That’s quite a knowledge stack. How did you become that way? Walk me through your life.
Alejandro: My student life was very traditional.
I was more or less a good student in high school. In Cuba, we have a so-called vocational school; usually, the best students in the country go to these places. The top 20 students of each high school, or something like that. It's a very good place because you spend three years fully studying from Monday to Friday. You don't see your parents, you stay in school, and you have to sleep with everybody in the same room. So, a very nice experience.
They have special classes there, and I got into the one for physics. I spent those three years studying everything more or less that you study in high school, but also competitive stuff and advanced math before university. A little bit of calculus, geometry, and whatever is needed for physics. However, I was exposed not only to math but also to scientific thinking as well.

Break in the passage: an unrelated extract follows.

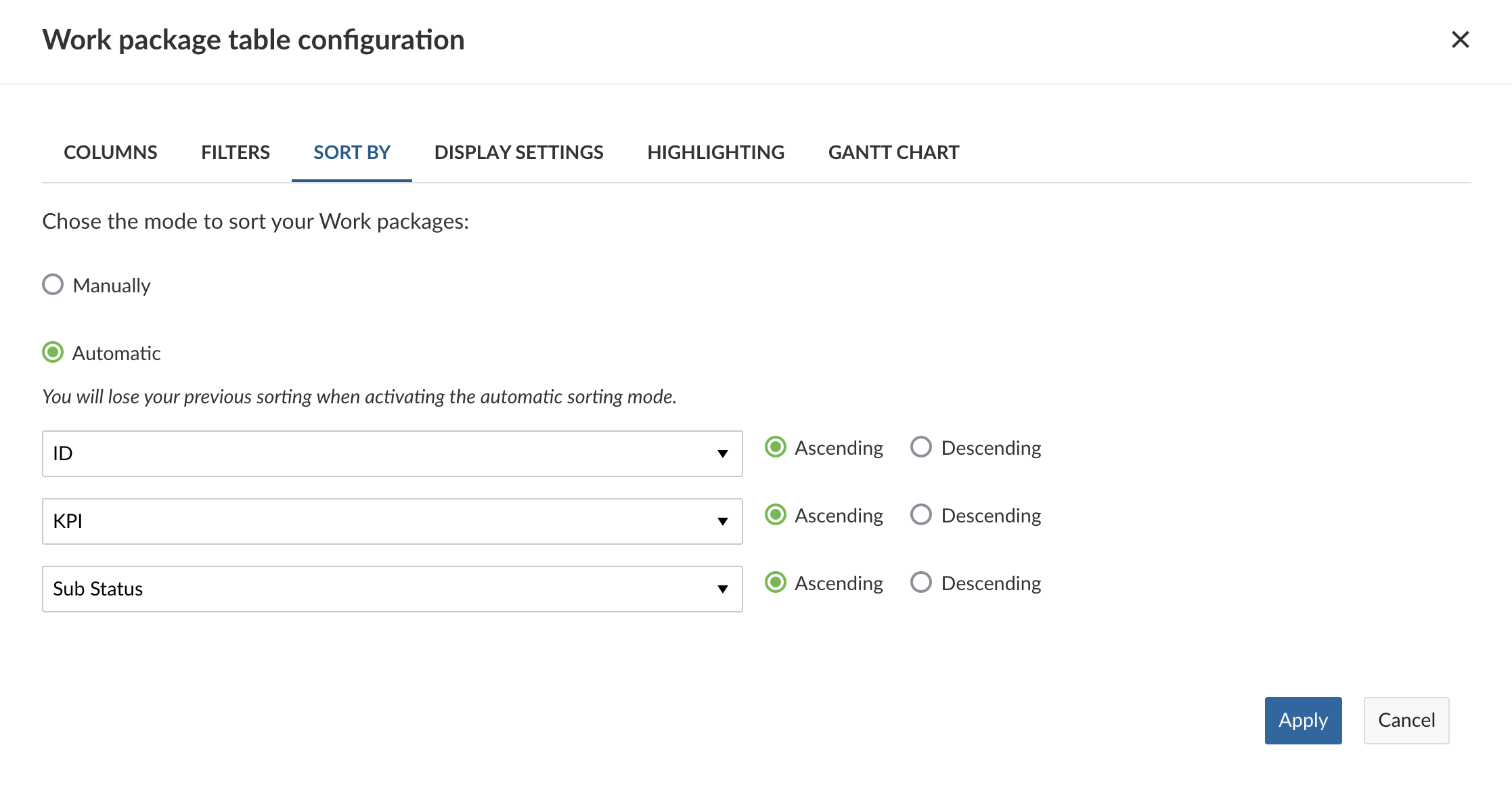Select Descending order for Sub Status
The width and height of the screenshot is (1512, 785).
click(x=919, y=583)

When I was asked what I wanted to study, I said computer science. It was a bit weird because usually, the chemistry students go to the chemistry major, the math students go to the math major, and so on. So I was one of the few physics students who went into the computer science major.
But that's the way I got into university. And computer science in Cuba, since it's a poor and a small country, you really have one top university. But it's not like in the US, where you can have 20 top universities and you can really compare them. Here, you have one university, where 50% of all the science is done. In computer science, this is the University of Havana, which is the biggest one.
So, you are studying computer science, but you have the law students next to you, and in the next building, you have the philosophy students, the physics faculty, and so on. You interact with everybody from the university.
In Cuba, computer science education is much more math and theory-oriented. So it's a lot of computability and everything. The foundation of formal methods like proofs and logic, that's very strong. That’s where my love for math and logic comes from.
And then the philosophy. Everybody who's curious at some point reads. You read a bit of Sci-Fi, and you watch a couple of interesting movies, you ask questions. And we had the luxury of having the person who designed the computer science curriculum in Cuba in the 1960s.
The one person who was like the mastermind of the entire computer science curriculum was a philosophy graduate who was sent to the math department to teach philosophy. But he decided to teach logic, and eventually, he became a computer scientist by profession.
I had that professor as a teacher. He's 85-90 years old, and he's still teaching. And if he teaches you, you’ll learn things with a philosophical twist.
Tivadar: So many things for me to reflect on!
Let's talk about the divide between the Western and Eastern styles of education. I was also trained in the Eastern tradition: I'm from Hungary, a post-socialist country. I was born in 1990, around the collapse of the Soviet Union.
One of the biggest divides between Eastern and Western education is a focus on practicality, as you hinted at. If you study in the United States, your focus is on building things. (That’s not a hard rule, of course, but the US curriculum is generally geared towards an engineering mindset.)
Which one is better?
It's a wrong question: it's not like one is better than the other. Rather, they are different, each having their own strengths and weaknesses. For instance, this philosophical inclination you mentioned is very beneficial if you take a look at the big picture. Science is governed by curiosity and the pursuit of truth, not just by technological and industrial considerations.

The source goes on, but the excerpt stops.